Texto da página:
Associações: Jornalistas de ambiente e ciência criam associação
Há uma nova associação para o jornalismo da ciência e do ambiente em Portugal. A ARCA pretende criar pontes, entre os cidadãos e a ciência, entre a sociedade civil e os decisores ambientais, promovendo qualidade, rigor e protagonismo.
"A ARCA tem um papel importantíssimo a fazer: melhorar a qualidade da comunicação actualmente feita através da comunicação social, para que a sociedade civil perceba o que é que a comunidade científica faz, perceba o que é que os decisores ambientais fazem, porque é ela que paga tudo isso, e portanto tem o direito de saber o que é que se passa. Estabelecer uma ponte, entre uns e outros, é importante". Quem o diz é Humberto Vasconcelos, presidente da recém criada Associação de Repórteres de Ciência e Ambiente (ARCA).
A primeira apresentação pública da ARCA decorreu no passado dia 2 de Fevereiro, com a conferência “Os jornalistas no ambiente da ciência”, realizada na Culturgest, que reuniu jornalistas, membros da direcção da associação, cientistas, ambientalistas, e também o presidente da EUSJA – União Europeia das Associações de Jornalistas de Ciência.
Uma nova ARCA
“O objectivo principal da ARCA é promover e melhorar a qualidade e o rigor do jornalismo de ciência e ambiente. Depois, há diferentes formas de abordagem para chegar a esse objectivo”, afirma Ricardo Garcia. E concretiza: “Eu penso que há duas linhas de acção principal. Uma é a de acções de formação, directamente com os jornalistas. Isso faz falta em Portugal, praticamente não há, podem-se contar pelos dedos de uma mão os cursos para jornalistas de ciência e ambiente, ou para jornalistas em geral que costumam uma vez ou outra tratar temas de ambiente ou de ciência. Uma das ideias é promover workshops ou cursos ou viagens de estudo. Outro objectivo é tentar lutar para que o ambiente e a ciência tenham mais protagonismo dentro dos jornais. Trata-se de uma luta mais interna, que passa por convencer os editores e trabalhar dentro das redacções, para que a ciência e o ambiente deixem de ser um gueto”.

Dados:
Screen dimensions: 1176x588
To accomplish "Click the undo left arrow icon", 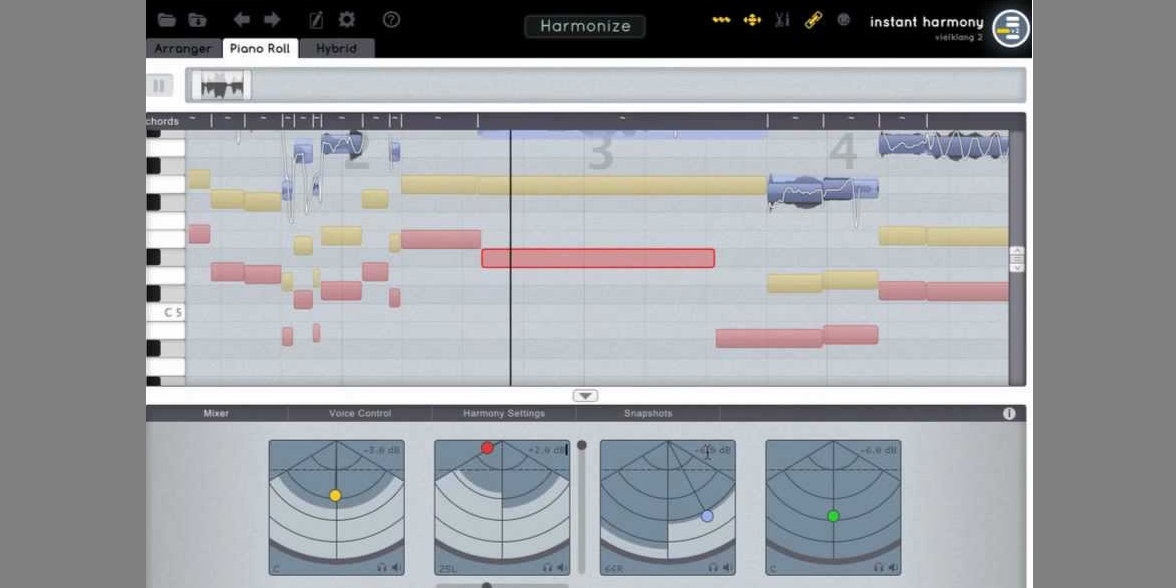I will click(242, 20).
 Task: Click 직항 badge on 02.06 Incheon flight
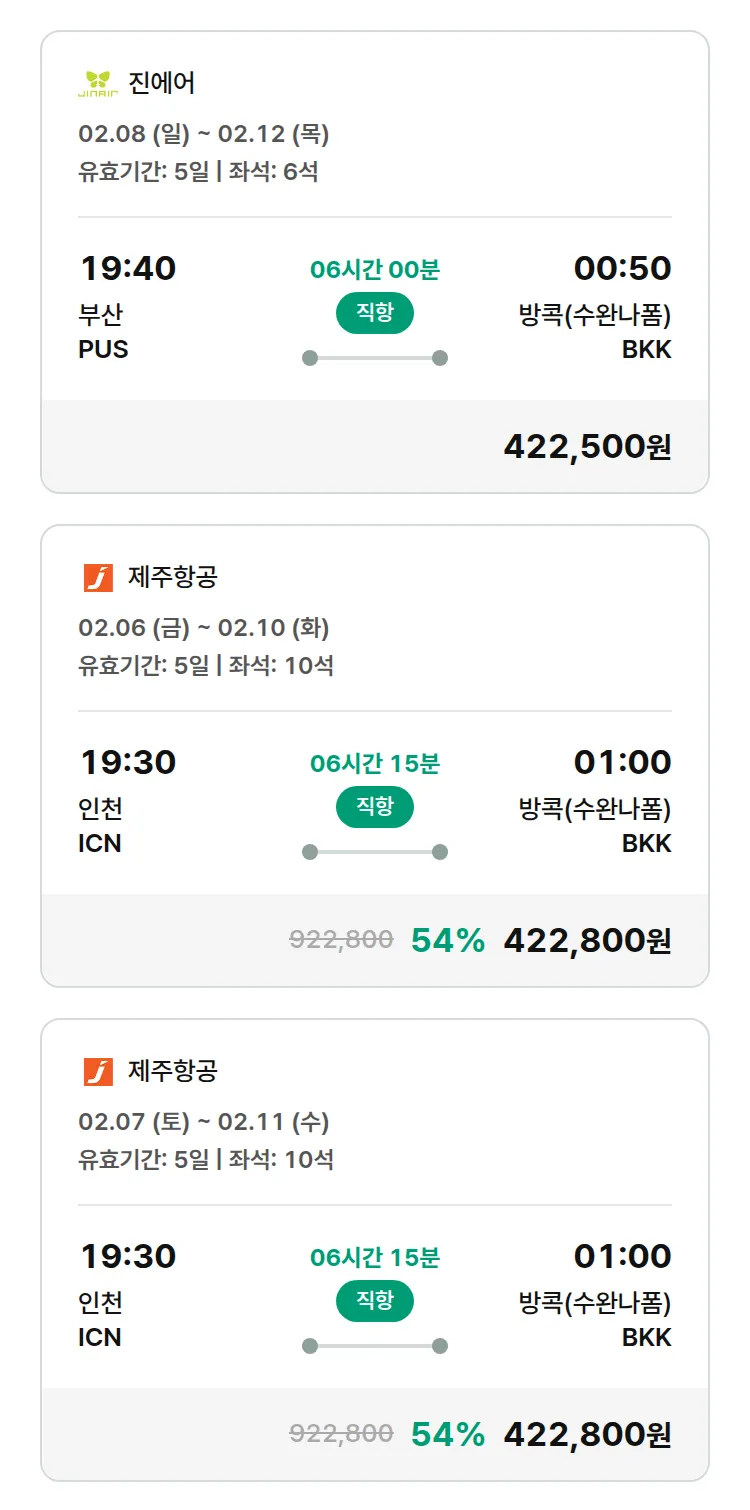tap(375, 807)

Requisitos do exercício:
**a)** Traduza para inglês a seguinte frase da notícia sobre a ARCA: "A ARCA pretende criar pontes, entre os cidadãos e a ciência, entre a sociedade civil e os decisores ambientais, promovendo qualidade, rigor e protagonismo."
**b)** Reescreva em forma de lista o parágrafo da notícia sobre a ARCA que começa por "A primeira apresentação pública da ARCA", mantendo os factos principais.
**c)** Indique se cada afirmação está de acordo com a notícia sobre a ARCA, respondendo sim ou não e citando as palavras decisivas: (i) Humberto Vasconcelos preside à ARCA; (ii) a conferência de apresentação teve lugar na Culturgest; (iii) em Portugal existem muitos cursos para jornalistas de ciência e ambiente.
A listagem não intervém em nada neste exercício.

Os resultados:
**a)** ARCA aims to build bridges, between citizens and science, between civil society and environmental decision-makers, promoting quality, rigor and prominence.

**b)**
- Evento: primeira apresentação pública da ARCA
- Data: 2 de Fevereiro
- Formato: conferência "Os jornalistas no ambiente da ciência"
- Local: Culturgest
- Participantes: jornalistas, membros da direcção da associação, cientistas, ambientalistas e o presidente da EUSJA – União Europeia das Associações de Jornalistas de Ciência

**c)**
(i) Sim: "Humberto Vasconcelos, presidente da recém criada Associação de Repórteres de Ciência e Ambiente (ARCA)".
(ii) Sim: "realizada na Culturgest".
(iii) Não: "podem-se contar pelos dedos de uma mão os cursos para jornalistas de ciência e ambiente".